Consumer durables, FMCG propel the markets
Post Date: 01 Jul 2011 Viewed: 507
Indian stock markets extends gains over the last two hours of trade. Stocks from the consumer durables, FMCG, realty and banking are the main gainers while those from the healthcare and software space are trading weak.
The BSE-Sensex is trading up by 69 points while NSE-Nifty is trading 17 points above the dotted line. The BSE Midcap and BSE Small cap indices are up by 0.2% and 0.4% respectively. The rupee is trading at 44.70 to the US dollar.
Aluminium stocks are currently trading weak with National Aluminum Company Limited (NALCO) and Hindalco leading the pack of losers. As per a leading financial daily, NALCO after going through the due diligence report, will decide on buying stake in an Indonesian coal mine by July end to ensure coal supplies for its aluminium smelter project. The company will need to secure coal supplies for proposed US$ 3.9 bn aluminum smelter projects in Indonesia. It plans to set up 0.5 m tonne per annum smelter and 1,250 MW coal based captive power plant at East Kalimantan province in Indonesia. The alumina smelter project would be funded with debt equity ratio of 70:30.
As per the management, after the acquisition of a minority stake in the coal mine, the company will seek the approval of the board for investment in the smelter project by March 2012. Indonesian government owned mining firm Pte Antam has already evinced interests to buy a minority stake in smelter project. The proposed facility was to be set up through a step down Nalco subsidiary.
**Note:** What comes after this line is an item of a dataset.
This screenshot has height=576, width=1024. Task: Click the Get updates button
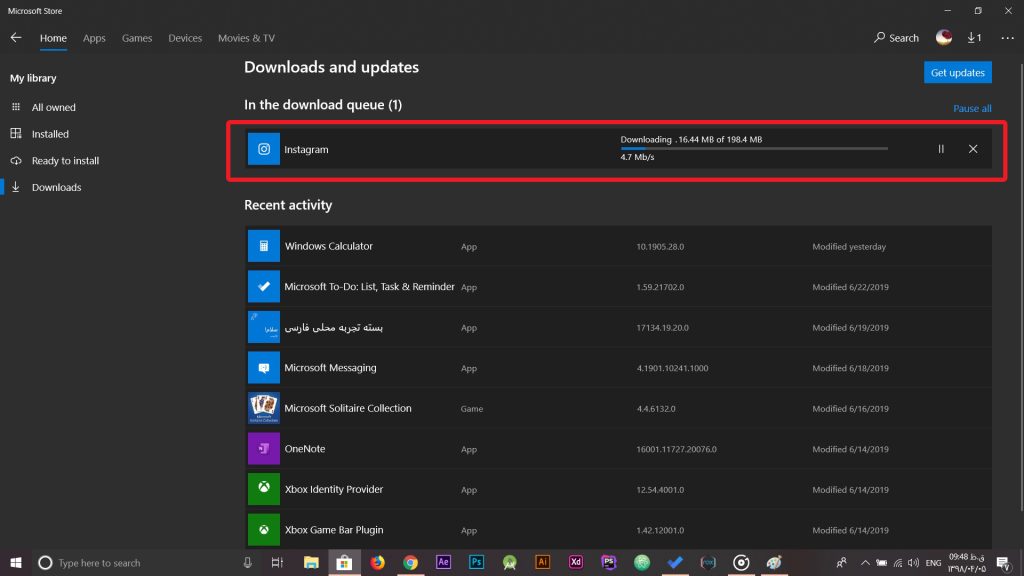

Power stocks are trading mixed as well led by NTPC, Reliance Infrastructure and Coal India. PTC India and GVK Power are trading in the red. On account of coal shortage in country, the power ministry has expressed concerns that many new power plants are running at half their capacity and may default on loan repayment to banks if the fuel situation does not improve immediately. As per a power ministry official, the shortfall in coal supply has forced the companies to buy coal in spot market. The additional cost thus incurred is not a pass through in tariff. This has resulted in developers defaulting power purchase agreements (PPAs). If the problem persists, developers may even start defaulting in payments to banks and financial institutions. Such a default will adversely affect power sector financing which is already experiencing a crunch.